TASK GOAL »
The number of lines in the entries below holding the word "This" is all that is needed here.

RECORD EXCERPTS »
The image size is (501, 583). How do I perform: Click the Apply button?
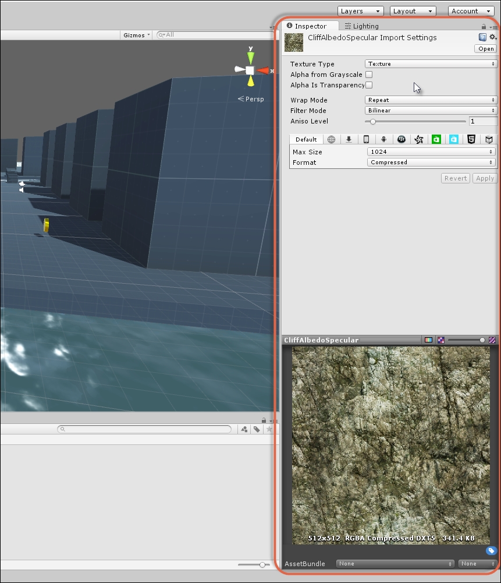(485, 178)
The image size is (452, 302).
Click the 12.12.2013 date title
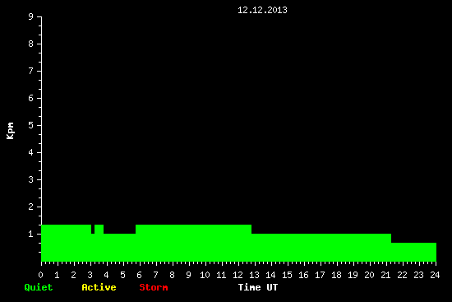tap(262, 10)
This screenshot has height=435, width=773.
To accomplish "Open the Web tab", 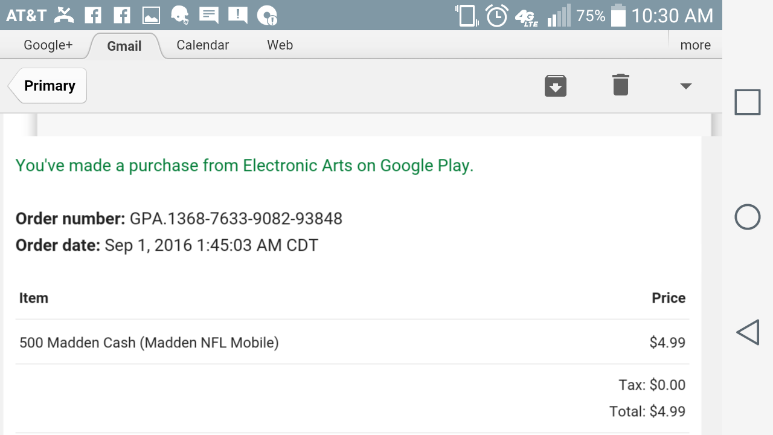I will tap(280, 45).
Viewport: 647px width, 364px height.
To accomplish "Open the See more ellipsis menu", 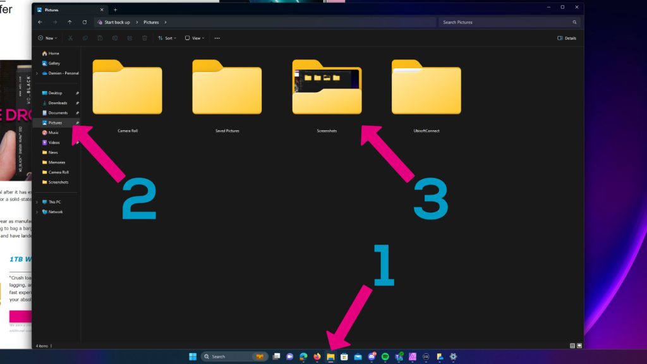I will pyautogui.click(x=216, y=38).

==

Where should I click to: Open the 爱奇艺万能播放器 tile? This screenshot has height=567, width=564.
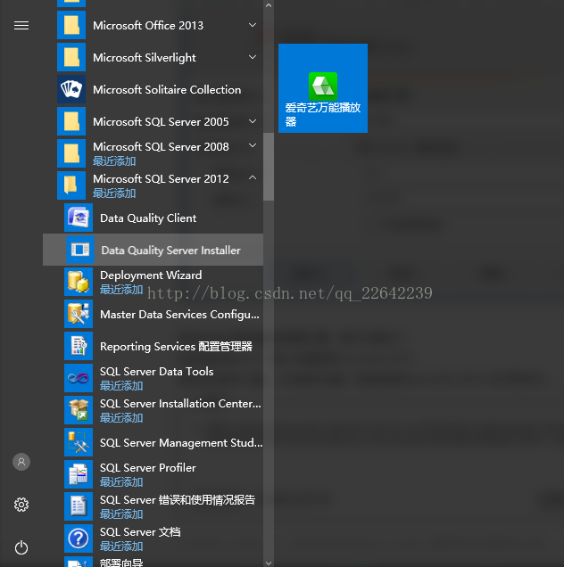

YOUR SOLUTION »
2